Couvade


Couvade is a term which was coined by anthropologist E. B. Tylor in 1865 to refer to certain rituals in several cultures that fathers adopt during pregnancy.
Couvade can be traced to Ancient Egypt as a "sacred birth custom, of when a child is born, the man experiences the ritual of "labor" in which he takes to his bed, and undergoes periods of fasting and purification, and the observance of certain taboos".Womb envy
The term "couvade" is borrowed from French ; the use in the modern sense derives from a misunderstanding of an earlier idiom faire la couvade, which meant "to sit doing nothing."
An example of couvade is that the Cantabri people had a custom in which the father, during or immediately after the birth of a child, took to bed, complained of having labour pains, and was accorded the treatment usually shown to women during pregnancy or after childbirth.
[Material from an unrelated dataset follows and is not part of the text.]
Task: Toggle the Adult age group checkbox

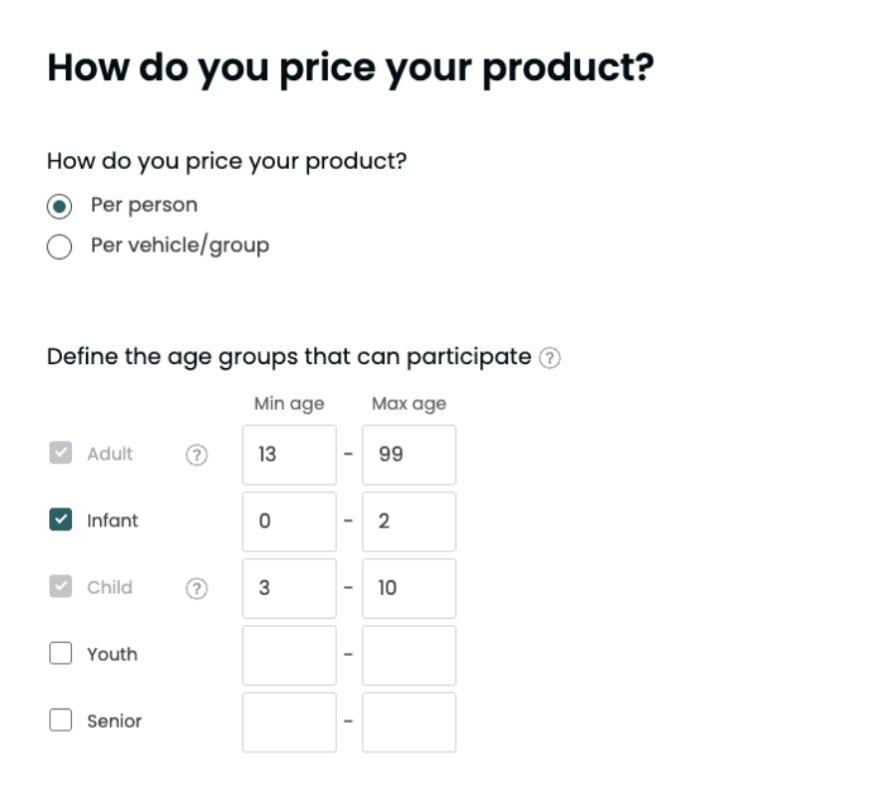Action: (61, 453)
Similarly, in Papua New Guinea, fathers built a hut outside the village and mimicked the pains of labour until the baby is born. Similar rituals occur in other cultural groups in Thailand, Russia, China, India and many indigenous groups in the Americas.
In some cultures, "sympathetic pregnancy" is attributed to efforts to ward off demons or spirits from the mother or seek favour of supernatural beings for the child. Couvade has been reported by travelers throughout history, including the Greek geographer Strabo.
According to Claude Levi-Strauss, the custom of couvade reinforces the institution of the family in some societies by "welding" together men and their wives and future children.
Couvade has been interpreted by some as a manifestation of male womb envy, with the ritual serving as a psychological defense mechanism in which men appropriate or attempt to compensate for women's innate ability to produce offspring.